* Study text:
============
Liberating dimensions of Church-State relations during Third Reich Fascism
Some lessons from the theologies of Karl Barth and Dietrich Bonhoeffer
What follows is a slightly edited version of a 2nd semester seminar paper presented during a Graduate Programme in the Department of Religious Studies at the University of Cape Town in South Africa in 1989. The title of the course was: ‘Church-State in Historical Context.’
This paper focuses briefly on the Church of the Third Reich - the period of Nazi Germany - between 1933 to 1945 - when Adolf Hitler and the Nazi Party controlled the country and transformed it into a totalitarian dictatorship.
While many in the Church gave uncritical and often obsequious allegiance to Hitler and the Third Reich, there were Christians who stood up against the tyranny with courage and often at great cost to themselves.
The significance of the liberating resistance to fascism leading up to and during World War II should not be lost on the global Church today as the threat of Fascism looms ever larger right now.
Authors such as C.K. Hopkins write about The Rise of the New Normal Reich (2022). Hopkins presents an unofficial history of the roll-out of the "New Normal" during the 2020-2021 Covid-19 pandemic, and an analysis of this new, pathologized-totalitarian ideology that has radically transformed societies around the world.
Focus
This substack seeks to appropriate the liberating dimensions of the church-state models presented by Karl Barth and Dietrich Bonhoeffer. The original context for the theological dialogues with these two German theologians was that of the Apartheid State rule in South Africa near the end of the 1980s. Today, both Barth and Bonhoeffer are important to re-read and dialogue with afresh as the true Church globally confronts the ugly beast of fascism and totalitarian-styled imperial rule and rulers across the globe.
Our treatment here is only cursory, but hopefully these reflections spark creative, critical and courageous responses by those who call themselves followers of Jesus Christ.
Karl Barth’s theological critique of the Third Reich
Barth’s interpretation of church and state relations combines inseparably the Christological centre of his theology and his emphasis on the revolution of God. This model deabsolutises all political programmes, all state systems, and even all church praxis. They are all placed under a sharp eschatological critique.
See my previous substack: https://rogerarendse.substack.com/p/karl-barth-theologian-of-freedom
Neither history, the state, the established church nor humanity in general can ever be deified. While Barth is accused by some of both “quietism” and “anarchy,” within his context Barth provided a decisive theological critique of the Third Reich. He saw that it had co-opted both the dominant German church and the social order over to an acceptance of a form of Christianity defined in terms of National Socialism. The German Church was required to be an organ of the State where church functions were interpreted in terms more political than theological. As Christianity was made increasingly captive to imperial ideology during the Constantine era, so the Third Reich defined legitimate church theology as that which also served the interests of the German volk.
The Barmen Declaration (1934)
While this document may be considered conservative today (cf. de Gruchy 1984:125-128), the Barmen Declaration presented a radical critique and rejection of Third Reich ideology and of the dominant Church theology in Germany. Karl Barth saw in each a capitulation to a form of natural theology which sold out the transcendence of God, the Lordship of Jesus Christ, and the Word of God; and instead stressed divine immanence and “other events, powers, and historic figures, and truths as God’s revelation.” (Villa Vicencio 1986:97).
============
* Data excerpt:
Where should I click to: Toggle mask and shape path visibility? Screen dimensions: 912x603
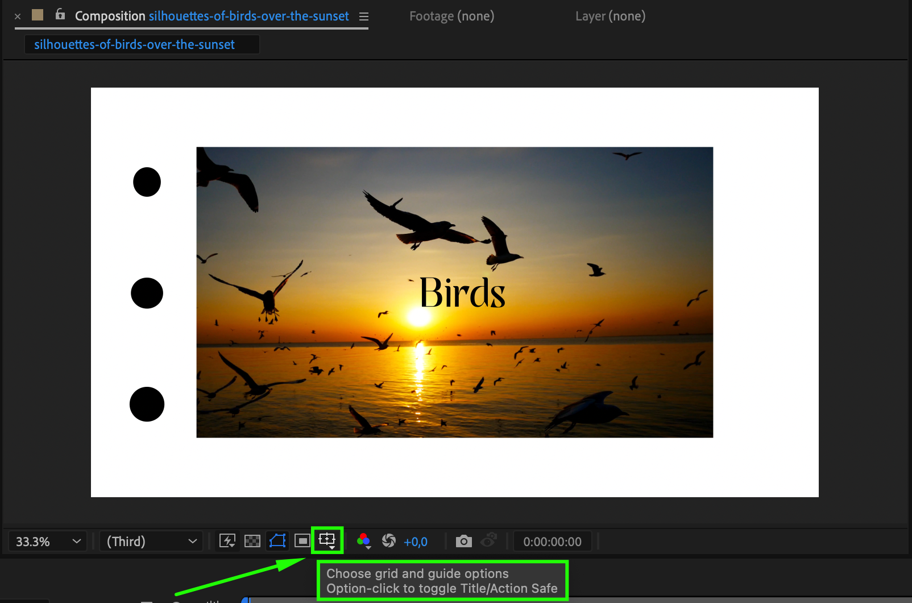tap(277, 540)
============
Answer these questions from the church-state essay above:
(a) In what year, and at which university, was the seminar paper first presented?
(b) According to the essay, which three things does Barth's model deabsolutise?
(c) What year is given for the Barmen Declaration?

(a) 1989, at the University of Cape Town in South Africa.
(b) All political programmes, all state systems, and even all church praxis.
(c) 1934.